100 Greatest Songs of the 90’s #89 Sugar – Tilted

Released: 1993

If the messy and protracted dissolution of Hüsker Dü didn’t mean that it hurt any less when it finally happened, it was also impossible at the time to anticipate what it’s legacy would be.

Equally, the notion of solo careers for anyone involved with those acts who’d pioneered an American alternative music scene one van at a time seemed ridiculous – striking out on your own was for members of the Jackson Five. Bob Mould’s intransigence was hardly a secret however, so it was somehow fitting that he’d eschew the received wisdom in every sense, his post-Dü album Black Sheets of Rain an ugly listen totally without compromise.

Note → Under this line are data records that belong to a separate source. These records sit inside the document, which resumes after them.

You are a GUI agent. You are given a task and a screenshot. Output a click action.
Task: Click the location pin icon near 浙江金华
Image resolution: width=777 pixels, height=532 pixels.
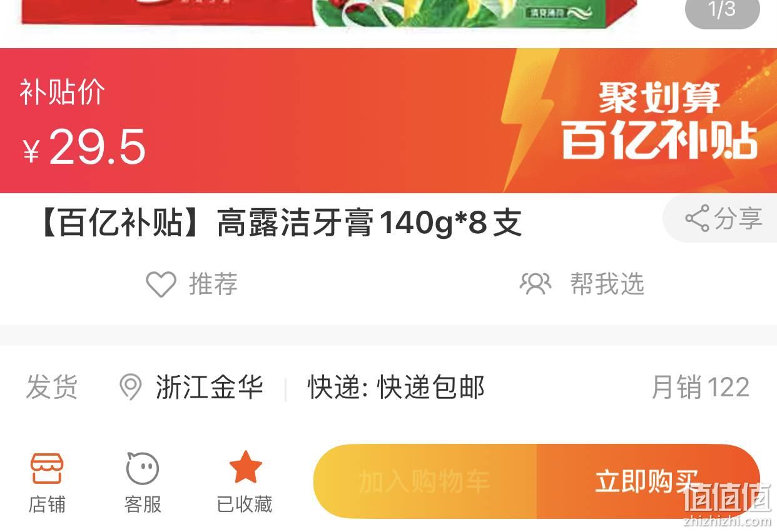130,388
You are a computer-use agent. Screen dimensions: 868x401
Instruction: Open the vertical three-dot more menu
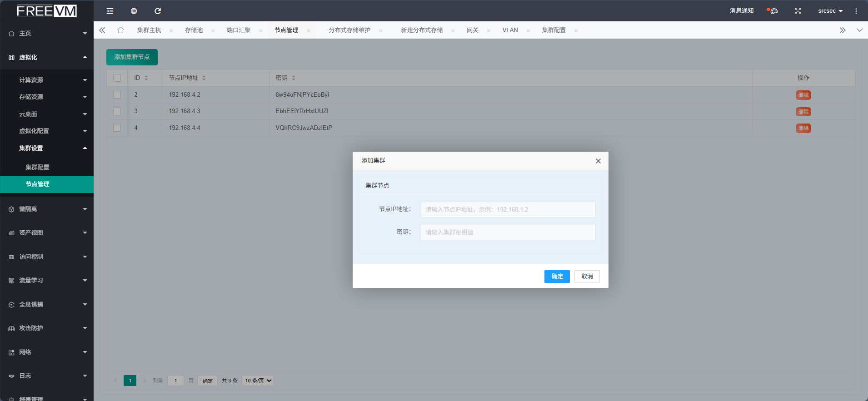pos(856,11)
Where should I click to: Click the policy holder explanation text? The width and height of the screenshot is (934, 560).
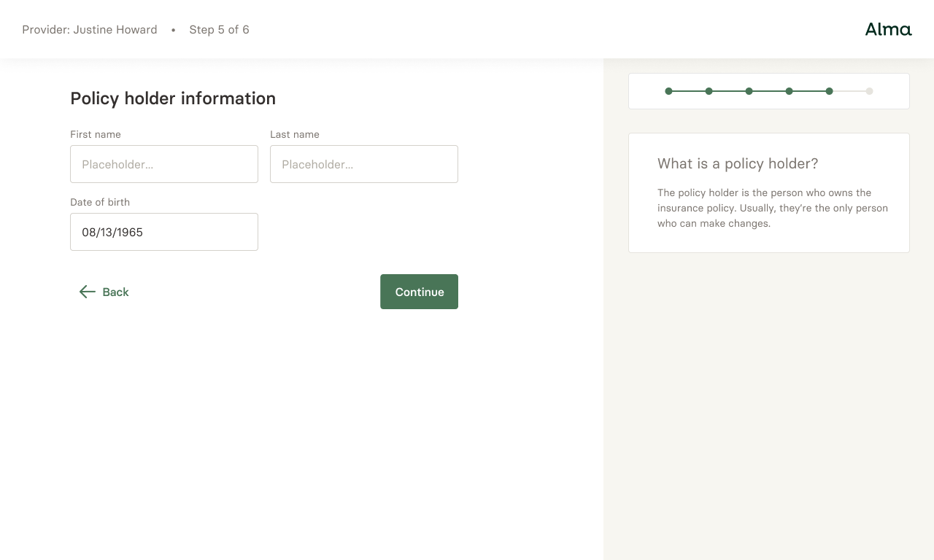(772, 208)
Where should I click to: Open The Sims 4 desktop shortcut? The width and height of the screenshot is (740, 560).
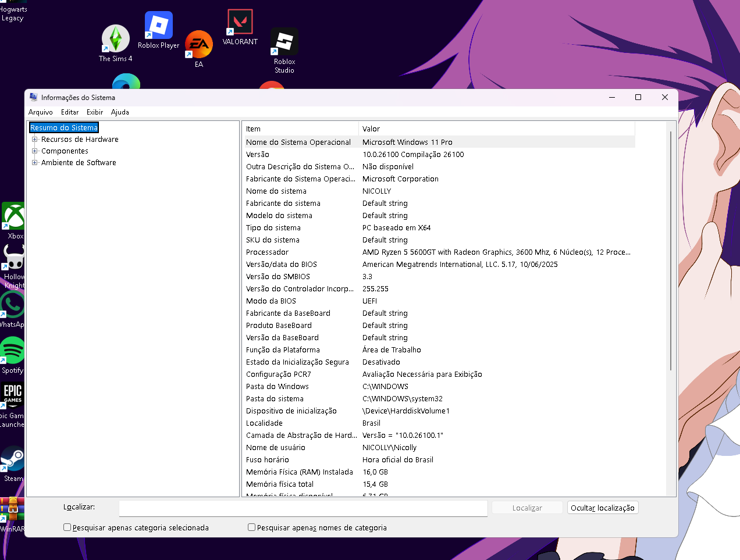click(116, 40)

Mould then formed Sugar as much it seemed to get away from himself as anything else. Back in a power trio setting but this time without the songwriting tension once shared with Grant Hart, against the all-pervasive backdrop of grunge, their debut collection of melodic rock Copper Blue found him rejecting the aesthetics of the moment, serving up a cleaner, less damaged sound to greater purpose.

Copper Blue was the most commercially successful work Mould would ever write, but paradoxically the unfamiliar pressure of being a commodity in demand and the onset of a relationship breakdown drove him to the harder, uncompromising sound of what he described as it’s “Evil twin”, Beaster. A six track EP released only a few months later, Tilted was it’s centrepiece, a blast of scathing punk that faithfully recreated the emotional sarcophagus of decaying love into noise, the hornet’s nest of a guitar solo dangerous and rasping. Outsiderdom beckoned again, to be embraced this time forever.